Lily sprang up. “I am going home,” said she.
“Going home? Why?”
“He has come to see you, and I won’t stay. I won’t. I know you despised me for what I did the other night, and I won’t do such a thing as to stay when he has come to see another girl. I am not quite as bad as that.” Lily started towards her cloak, which lay over a chair.
Maria seized her by the shoulders with a nervous grip of her little hands. “Lily Merrill,” said she, “if you stir, if you dare to stir to go home, I will not go to the door at all!”
Lily gasped and looked at her.
“I won’t!” said Maria.
The bell rang a second time.
“You have got to go to the door,” said Maria, with a sudden impulse.
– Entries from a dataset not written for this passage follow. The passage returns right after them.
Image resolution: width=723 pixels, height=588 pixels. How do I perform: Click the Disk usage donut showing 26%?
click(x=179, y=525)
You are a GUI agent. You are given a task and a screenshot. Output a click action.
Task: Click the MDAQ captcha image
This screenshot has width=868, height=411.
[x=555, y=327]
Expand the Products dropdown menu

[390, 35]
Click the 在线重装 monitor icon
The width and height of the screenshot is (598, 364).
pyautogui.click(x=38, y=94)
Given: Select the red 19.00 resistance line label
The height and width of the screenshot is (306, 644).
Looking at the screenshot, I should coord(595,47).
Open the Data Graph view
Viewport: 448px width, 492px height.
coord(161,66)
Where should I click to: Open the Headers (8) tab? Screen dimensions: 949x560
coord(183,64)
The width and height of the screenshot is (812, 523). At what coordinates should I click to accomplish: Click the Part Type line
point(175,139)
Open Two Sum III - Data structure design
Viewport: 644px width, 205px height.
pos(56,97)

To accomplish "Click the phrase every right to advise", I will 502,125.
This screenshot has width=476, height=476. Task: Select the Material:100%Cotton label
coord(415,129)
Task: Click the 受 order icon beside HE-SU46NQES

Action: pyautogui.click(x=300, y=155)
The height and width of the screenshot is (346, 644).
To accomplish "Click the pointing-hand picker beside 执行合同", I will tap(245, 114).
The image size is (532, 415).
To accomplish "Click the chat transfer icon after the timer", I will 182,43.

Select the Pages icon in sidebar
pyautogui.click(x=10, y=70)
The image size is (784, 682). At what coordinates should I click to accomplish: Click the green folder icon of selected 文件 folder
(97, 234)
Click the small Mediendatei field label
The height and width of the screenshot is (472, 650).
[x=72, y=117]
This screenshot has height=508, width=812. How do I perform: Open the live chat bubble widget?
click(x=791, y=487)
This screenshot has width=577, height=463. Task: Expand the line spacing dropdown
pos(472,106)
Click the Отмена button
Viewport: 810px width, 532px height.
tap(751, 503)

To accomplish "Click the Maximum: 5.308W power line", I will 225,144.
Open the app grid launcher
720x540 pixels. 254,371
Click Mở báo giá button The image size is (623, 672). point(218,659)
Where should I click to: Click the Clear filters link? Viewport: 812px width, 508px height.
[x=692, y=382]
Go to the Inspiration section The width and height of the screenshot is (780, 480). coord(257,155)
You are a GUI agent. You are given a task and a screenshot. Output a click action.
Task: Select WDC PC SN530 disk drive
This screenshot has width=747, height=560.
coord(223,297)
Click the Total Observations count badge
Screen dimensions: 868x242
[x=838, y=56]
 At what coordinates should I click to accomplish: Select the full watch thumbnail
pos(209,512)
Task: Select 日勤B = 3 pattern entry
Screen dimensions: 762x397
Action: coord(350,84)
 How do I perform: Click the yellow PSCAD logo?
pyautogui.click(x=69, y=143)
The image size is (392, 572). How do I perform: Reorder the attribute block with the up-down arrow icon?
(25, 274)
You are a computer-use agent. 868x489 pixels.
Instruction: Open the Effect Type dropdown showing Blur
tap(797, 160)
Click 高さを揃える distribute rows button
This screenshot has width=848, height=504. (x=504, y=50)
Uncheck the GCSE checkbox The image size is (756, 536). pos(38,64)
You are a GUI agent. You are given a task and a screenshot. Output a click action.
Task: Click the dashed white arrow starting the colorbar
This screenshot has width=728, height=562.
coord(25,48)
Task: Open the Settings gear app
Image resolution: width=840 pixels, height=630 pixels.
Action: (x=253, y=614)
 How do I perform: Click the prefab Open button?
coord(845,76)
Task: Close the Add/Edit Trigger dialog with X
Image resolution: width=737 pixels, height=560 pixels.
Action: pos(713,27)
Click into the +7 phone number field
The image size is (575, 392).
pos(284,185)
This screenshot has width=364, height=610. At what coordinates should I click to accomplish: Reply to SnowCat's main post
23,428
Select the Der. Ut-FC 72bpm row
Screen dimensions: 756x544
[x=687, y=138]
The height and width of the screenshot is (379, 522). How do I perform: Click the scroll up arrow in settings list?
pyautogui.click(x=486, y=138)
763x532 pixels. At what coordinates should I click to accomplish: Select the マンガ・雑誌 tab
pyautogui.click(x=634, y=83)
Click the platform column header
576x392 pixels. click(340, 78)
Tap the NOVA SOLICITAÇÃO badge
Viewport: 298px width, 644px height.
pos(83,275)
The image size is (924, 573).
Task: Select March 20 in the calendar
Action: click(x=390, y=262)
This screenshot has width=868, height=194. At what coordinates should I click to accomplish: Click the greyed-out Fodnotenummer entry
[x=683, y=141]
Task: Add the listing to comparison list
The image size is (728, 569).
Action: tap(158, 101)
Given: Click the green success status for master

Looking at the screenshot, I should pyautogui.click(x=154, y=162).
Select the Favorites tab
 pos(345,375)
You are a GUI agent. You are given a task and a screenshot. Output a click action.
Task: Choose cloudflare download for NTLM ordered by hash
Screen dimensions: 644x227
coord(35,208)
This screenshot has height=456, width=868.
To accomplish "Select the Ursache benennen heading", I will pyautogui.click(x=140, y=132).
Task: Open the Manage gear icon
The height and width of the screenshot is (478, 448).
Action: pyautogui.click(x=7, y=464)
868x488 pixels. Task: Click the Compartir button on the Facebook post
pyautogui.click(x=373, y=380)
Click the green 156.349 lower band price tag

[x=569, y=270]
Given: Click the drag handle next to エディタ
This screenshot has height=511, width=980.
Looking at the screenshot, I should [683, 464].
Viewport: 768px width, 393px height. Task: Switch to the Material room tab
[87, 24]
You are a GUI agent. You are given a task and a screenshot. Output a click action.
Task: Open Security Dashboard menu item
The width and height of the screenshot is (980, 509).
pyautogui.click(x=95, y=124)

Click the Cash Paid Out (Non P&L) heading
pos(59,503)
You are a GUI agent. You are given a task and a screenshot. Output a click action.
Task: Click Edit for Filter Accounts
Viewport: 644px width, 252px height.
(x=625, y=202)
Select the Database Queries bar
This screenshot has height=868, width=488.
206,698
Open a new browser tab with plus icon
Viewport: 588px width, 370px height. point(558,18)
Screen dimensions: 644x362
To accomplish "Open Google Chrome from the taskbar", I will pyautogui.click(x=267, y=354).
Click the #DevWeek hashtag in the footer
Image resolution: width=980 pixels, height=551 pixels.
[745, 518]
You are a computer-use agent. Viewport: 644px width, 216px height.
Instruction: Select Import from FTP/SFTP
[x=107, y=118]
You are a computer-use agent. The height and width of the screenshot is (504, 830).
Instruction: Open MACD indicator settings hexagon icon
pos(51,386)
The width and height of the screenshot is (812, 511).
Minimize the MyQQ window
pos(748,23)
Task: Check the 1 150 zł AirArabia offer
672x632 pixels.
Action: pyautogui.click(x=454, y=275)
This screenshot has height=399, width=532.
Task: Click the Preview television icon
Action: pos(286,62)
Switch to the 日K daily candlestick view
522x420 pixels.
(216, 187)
Lily quivered under her hands.
“Why? Oh, Maria!”
“Yes, you have. You go to the door, and I will run up-stairs the back way to my room. I don’t feel well to-night, anyway. I have an awful headache. You go to the door, and if it is—George Ramsey, you tell him I have gone to bed with a headache, and you have come over to stay with me because Aunt Maria has gone away. Then you can ask him in.”
A flush of incredulous joy came over Lily’s face.
“You don’t mean it, Maria?” she whispered, faintly.
“Yes, I do. Hurry, or he’ll go away.”
“Have you got a headache, honest?”
“Yes, I have. Hurry, quick! If it is anybody else do as you like about asking him in. Hurry!”
With that Maria was gone, scudding up the back stairs which led out of the adjoining room. She gained her chamber as noiselessly as a shadow. The room was very dark except for a faint gleam on one wall from a neighbor’s lamp. Maria stood still, listening, in the middle of the floor. She heard the front door opened, then she heard voices. She heard steps. The steps entered the sitting-room. Then she heard the voices in a steady flow. One of them was undoubtedly a man’s. The bass resonances were unmistakable. A peal of girlish laughter rang out. Maria noiselessly groped her way to her bed, threw herself upon it, face down, and lay there shaking with silent sobs.
Chapter XXII
Maria did not hear Lily laugh again, although the conversation continued. In reality, Lily was in a state of extreme shyness, and was, moreover, filled with a sense of wrong-doing. There had been something about Maria’s denial which had not convinced her. In her heart of hearts, the heart of hearts of a foolish but loving girl, who never meant anybody any harm, and, on the contrary, wished everybody well, although naturally herself first, she was quite sure that Maria also loved George Ramsey. She drooped before him with this consciousness when she opened the door, and the young man naturally started with a little surprise at the sight of her.